It’s Bake Off time, and this week we can just dive straight in without having to worry too much about recapping the whole history of the show and whatnot. It’s still a bit surreal seeing the tent looking exactly the same – I’m pretty sure they even brought the same camera guys and/ or directors, since a lot of the shots look almost identical – but with Noel Fielding’s slightly uncanny ‘professional’ voice over the top instead of soothing, familiar Mel and/ or Sue.
Anyway, slight alternate-universe feelings aside, this week is biscuit week, and that means… well, that the bakers are baking biscuits this week. It’s always interesting seeing the wide range of odd-sounding ingredients that the bakers choose to put in their bakings, some sounding delicious (Flo’s raspberry gin sandwich biscuit sounds like a winner to me) and some I’m not so sure about (Amaretto and coffee just isn’t to my taste, while grains of paradise are just mysterious). Julia, who last week paid homage to her Siberian roots with a Russian doll cake, brought pistachios from Russia in this week; there’s always one who likes a bit of the old homegrown-ingredient thing. Remember Ian from a couple of series back (the one Nadiya won, if I’m remembering right), who always used vegetables from his garden and moulded his bakes using frameworks he’d hammered together himself in his toolshed? I can’t wait until Kate the ‘keen amateur blacksmith’ starts using an anvil to knead her dough – and bread week is next week, so maybe I won’t have to wait too long. There’s an Ian this year, too, and his rhubarb and custard biscuits did sound pretty tasty.

» **Data block**
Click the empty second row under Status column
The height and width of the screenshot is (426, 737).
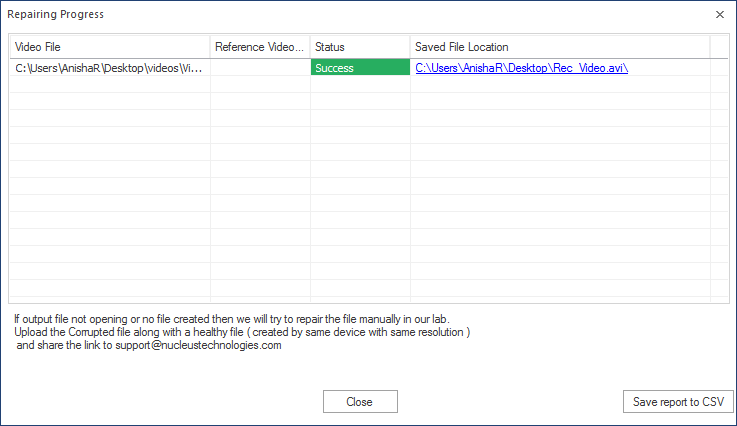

» **Task to complete**
In the Bake Off recap, what ingredient did Julia bring in for biscuit week?

» **Right answer**
Pistachios from Russia.